**Problem to work on:**
Could you retype the lines below, starting at the line holding "You are a GUI" and stopping at the line holding "Click the download arrow icon in the 33 B row", inclusive? Copy them exactly and drop the images.

======== Records to use

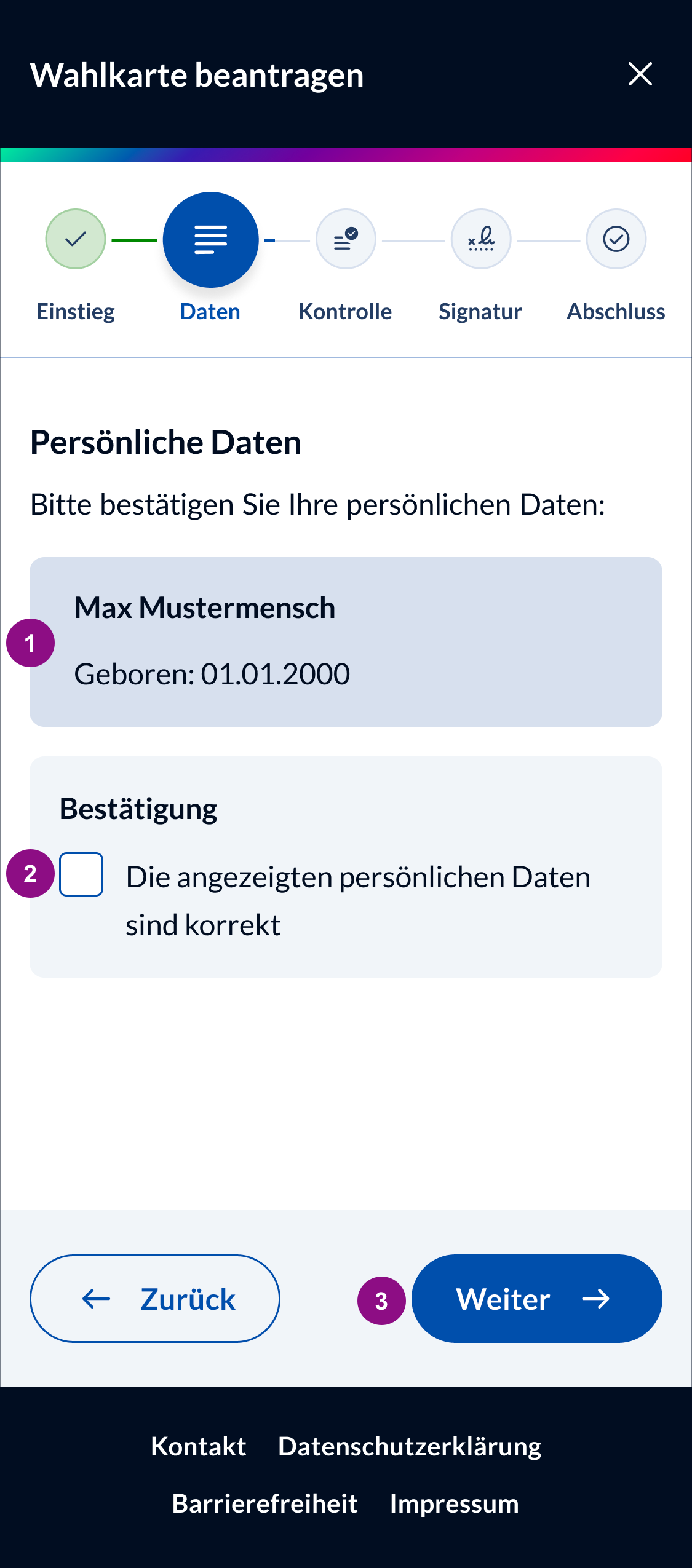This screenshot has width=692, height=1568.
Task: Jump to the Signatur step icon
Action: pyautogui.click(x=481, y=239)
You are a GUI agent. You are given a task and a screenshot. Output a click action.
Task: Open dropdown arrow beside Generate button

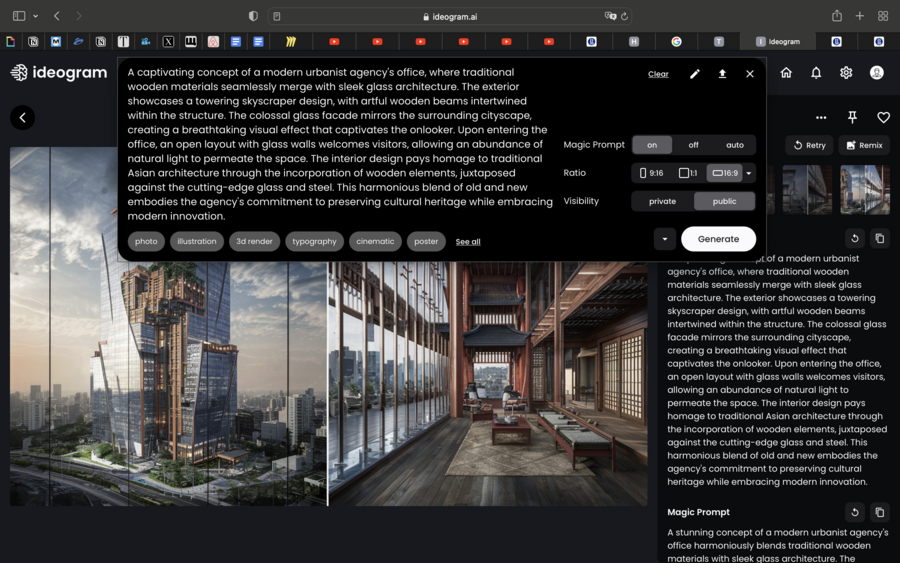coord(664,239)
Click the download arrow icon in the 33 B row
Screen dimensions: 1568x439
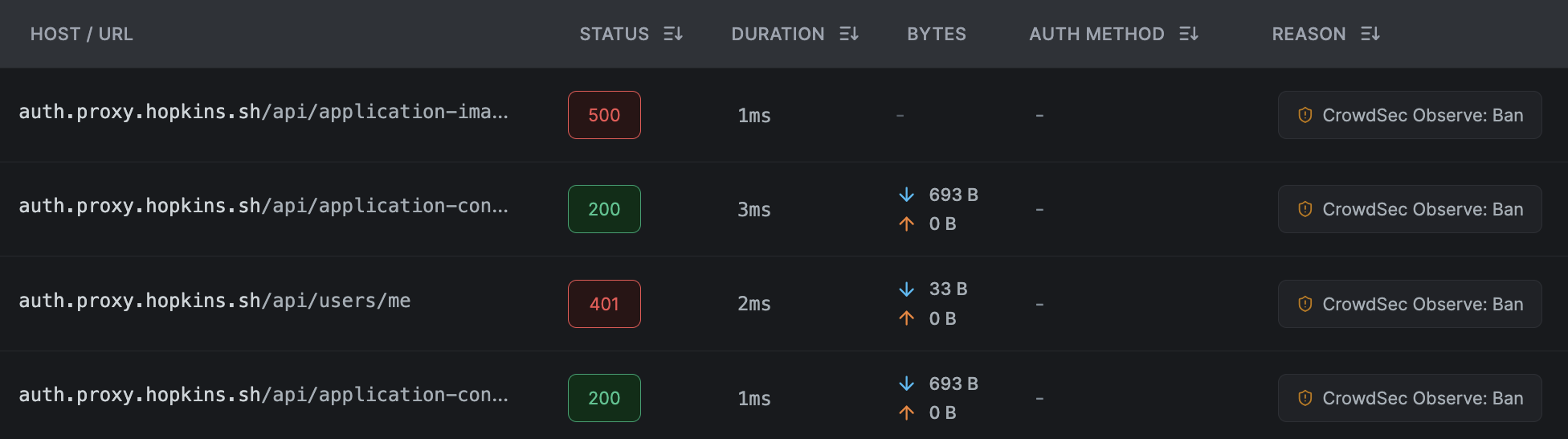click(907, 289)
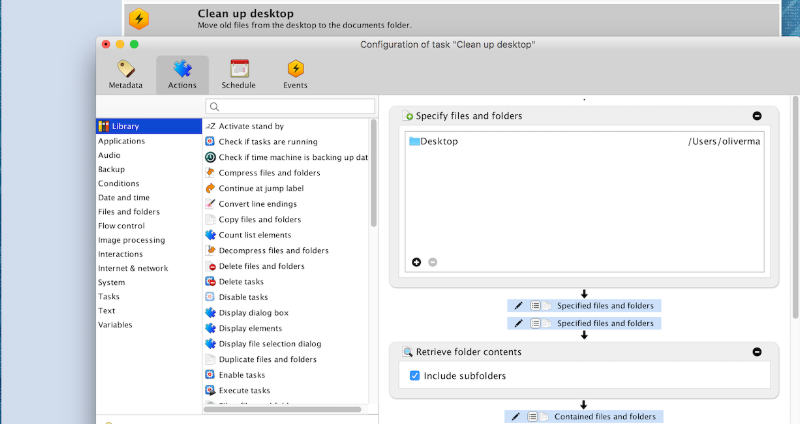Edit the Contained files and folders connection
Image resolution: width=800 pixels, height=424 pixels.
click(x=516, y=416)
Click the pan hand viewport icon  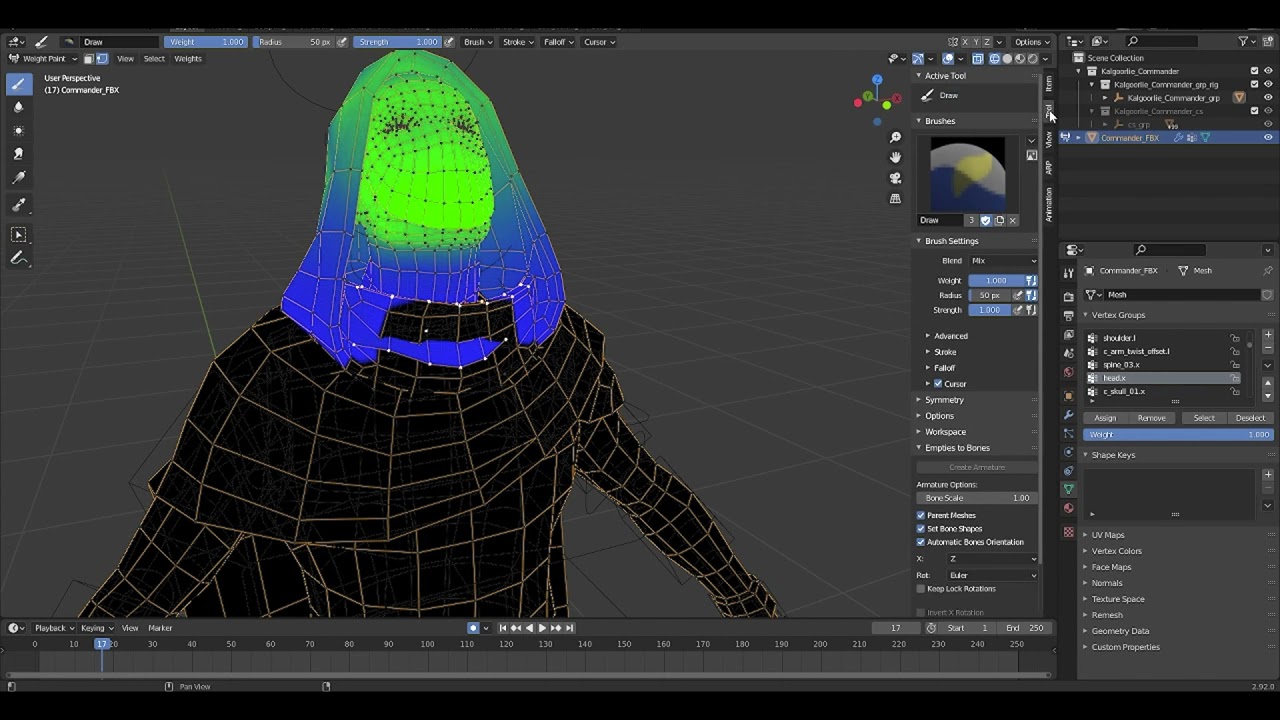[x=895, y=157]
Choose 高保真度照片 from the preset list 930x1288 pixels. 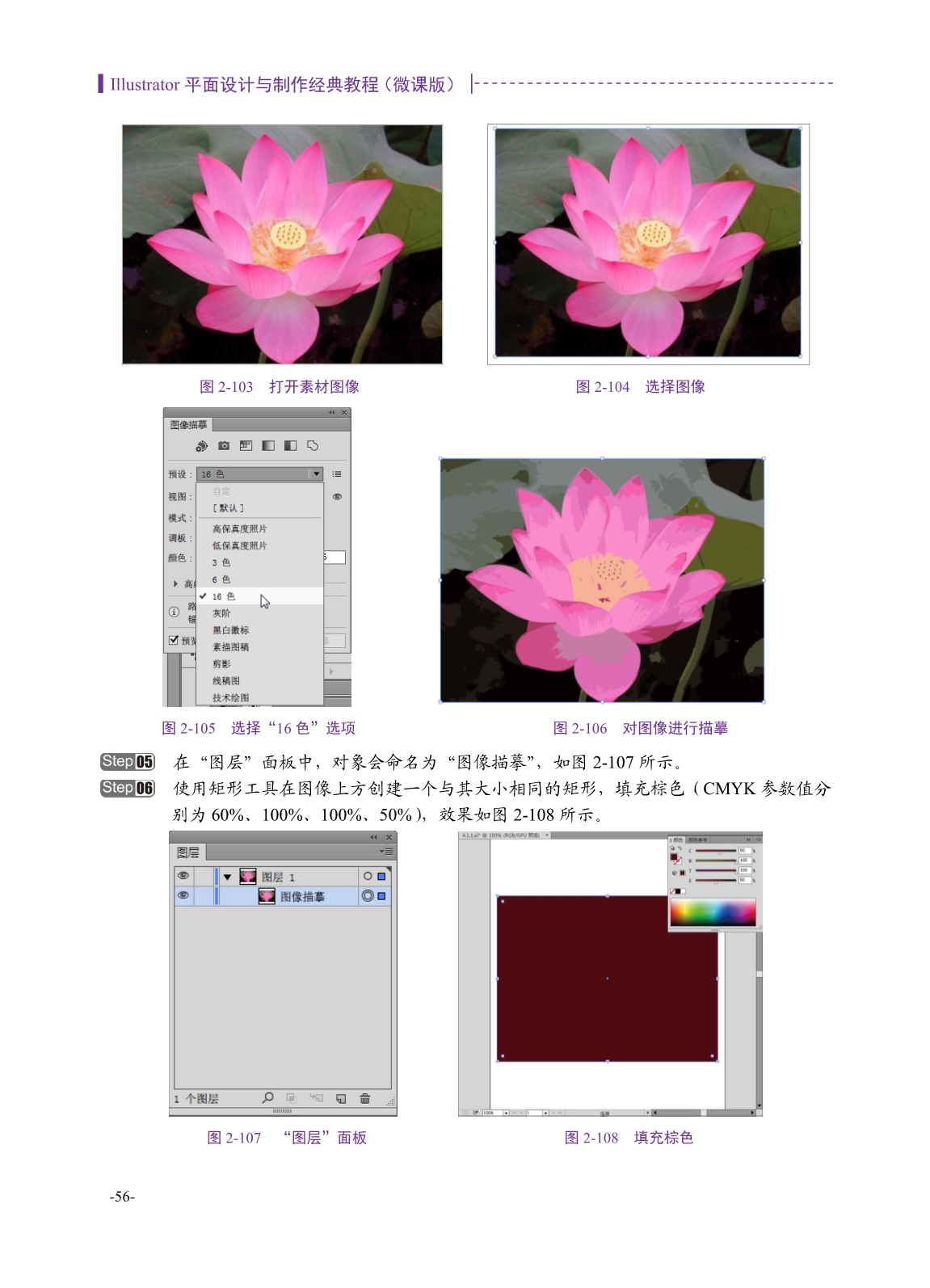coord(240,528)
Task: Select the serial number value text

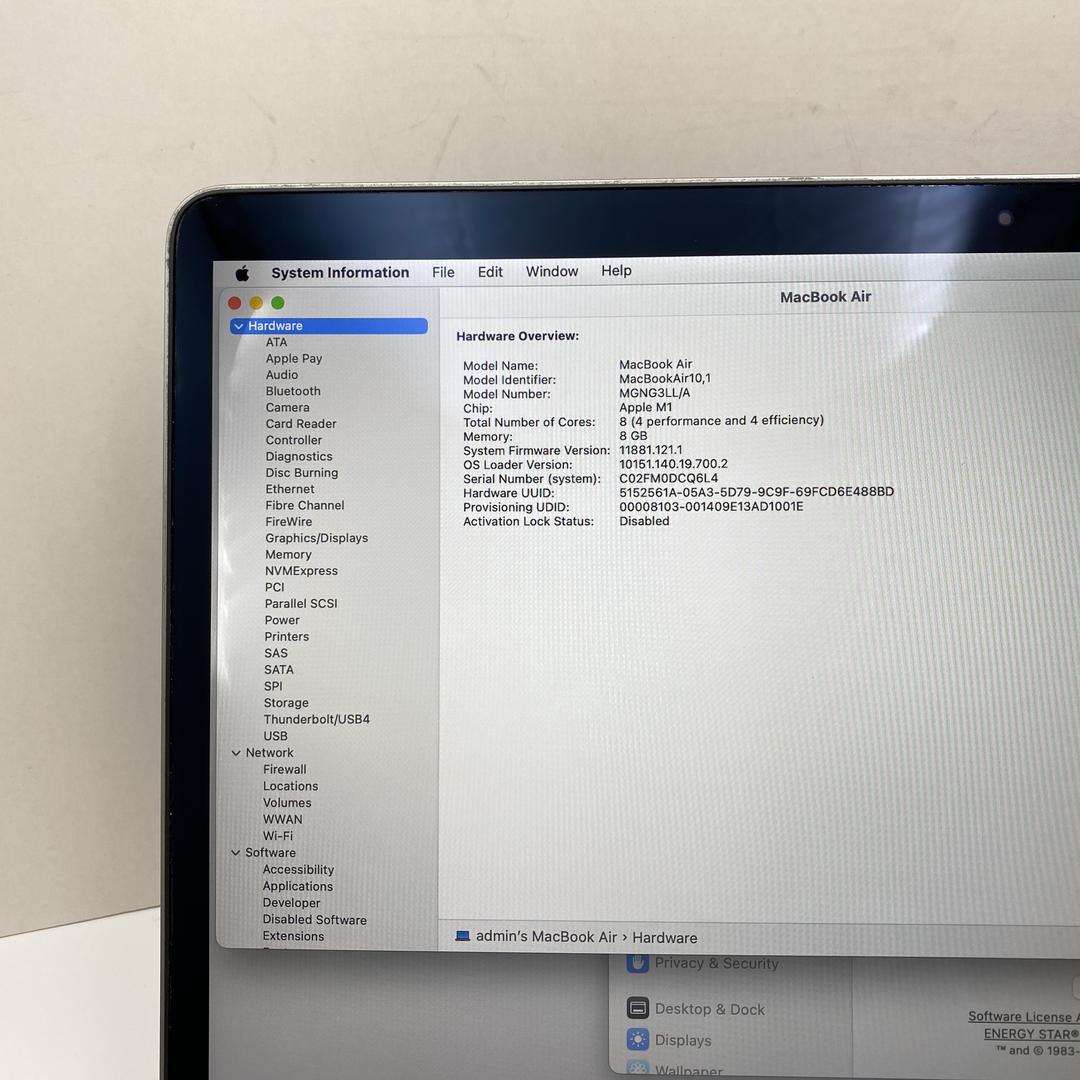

================

**Response for this exercise:**
You are a GUI agent. You are given a task and a screenshot. Output a click action.
Task: Open dropdown arrow beside Generate button

coord(664,239)
Click the download arrow icon in the 33 B row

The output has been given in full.